How to complete this task -> Read the listing and extract each line that includes the word "agent".

Information shown ->
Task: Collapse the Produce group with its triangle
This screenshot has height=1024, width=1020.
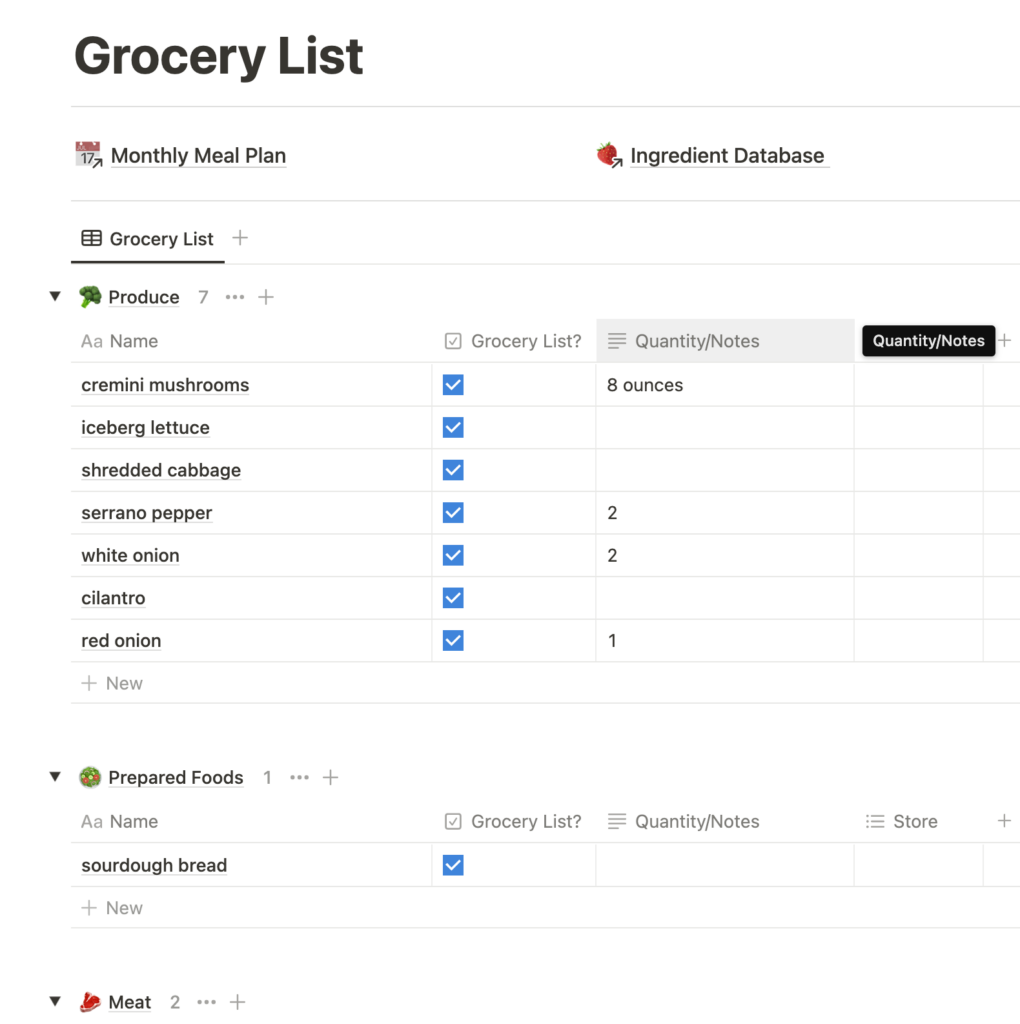Action: coord(55,296)
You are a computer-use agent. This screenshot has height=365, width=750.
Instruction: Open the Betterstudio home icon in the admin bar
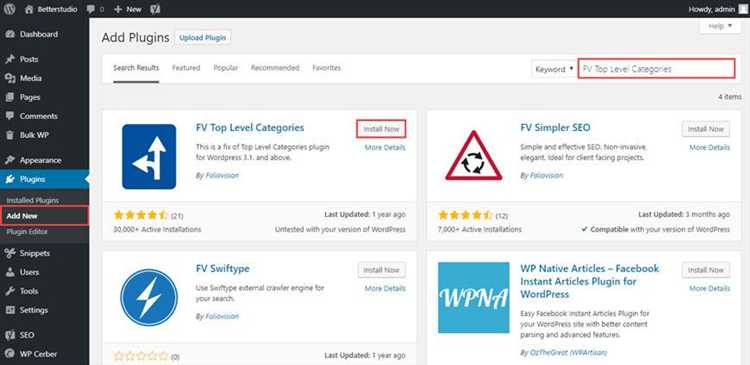click(29, 9)
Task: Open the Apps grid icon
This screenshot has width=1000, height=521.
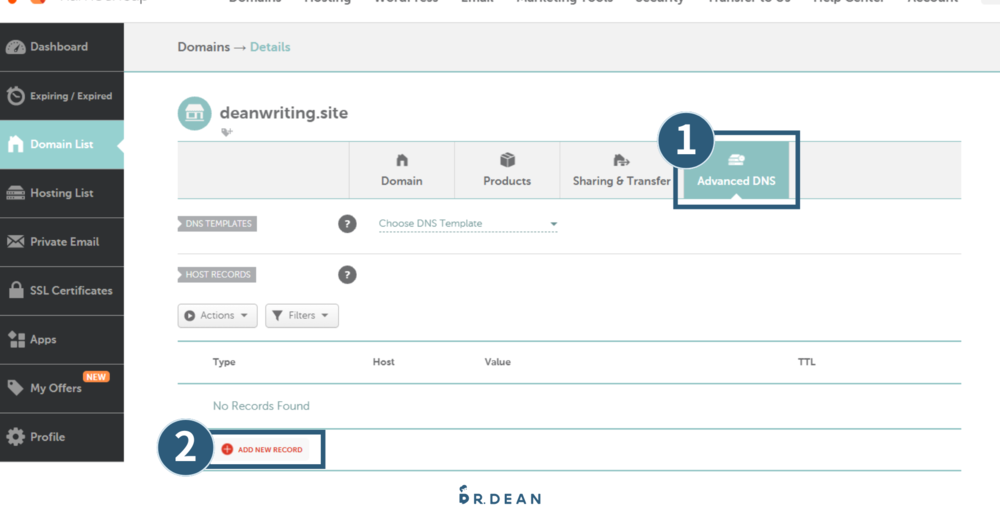Action: 16,340
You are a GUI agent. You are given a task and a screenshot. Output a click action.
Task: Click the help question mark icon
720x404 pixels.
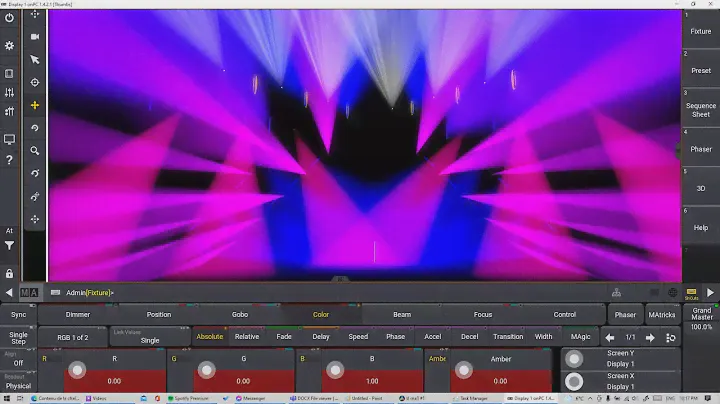pyautogui.click(x=10, y=160)
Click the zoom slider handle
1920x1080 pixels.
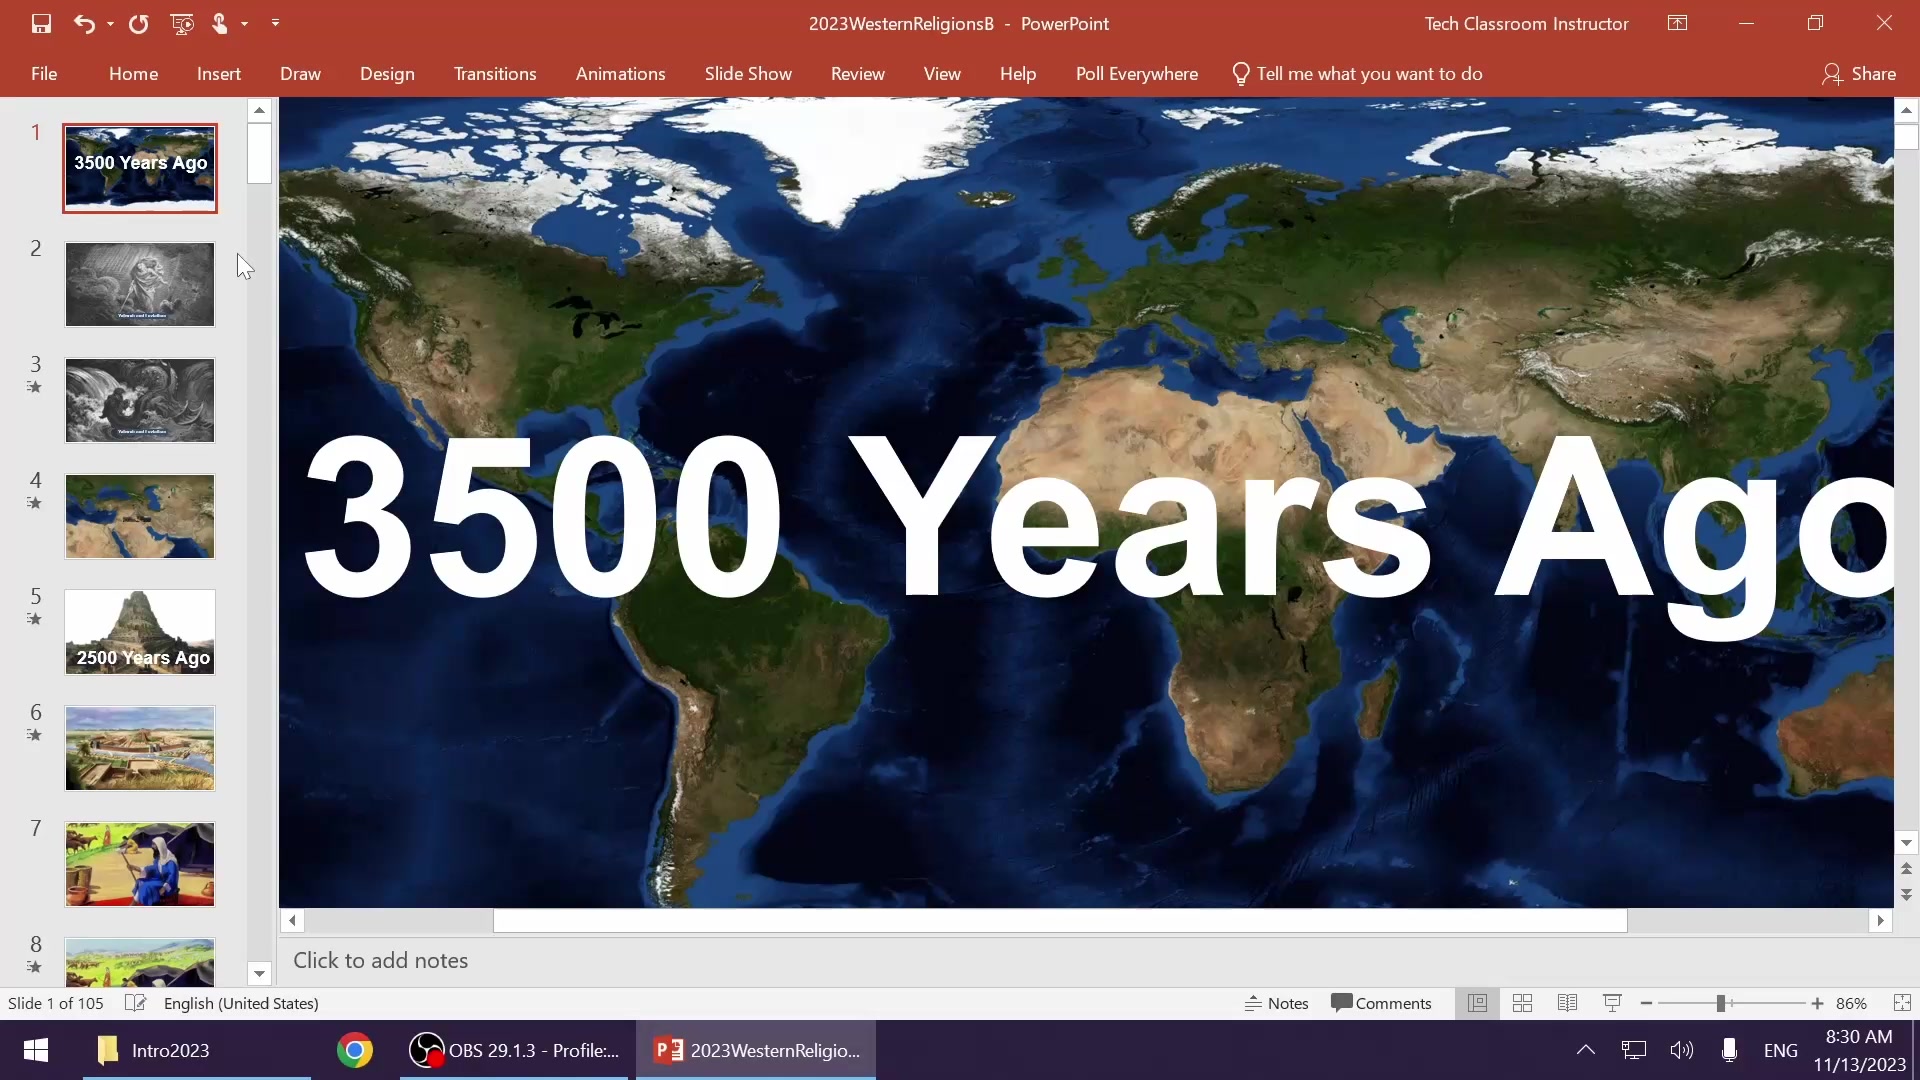[x=1721, y=1003]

Answer box ->
You are a computer-use agent. This screenshot has height=365, width=750.
You are a GUI agent. You are given a task and a screenshot. Output a click action.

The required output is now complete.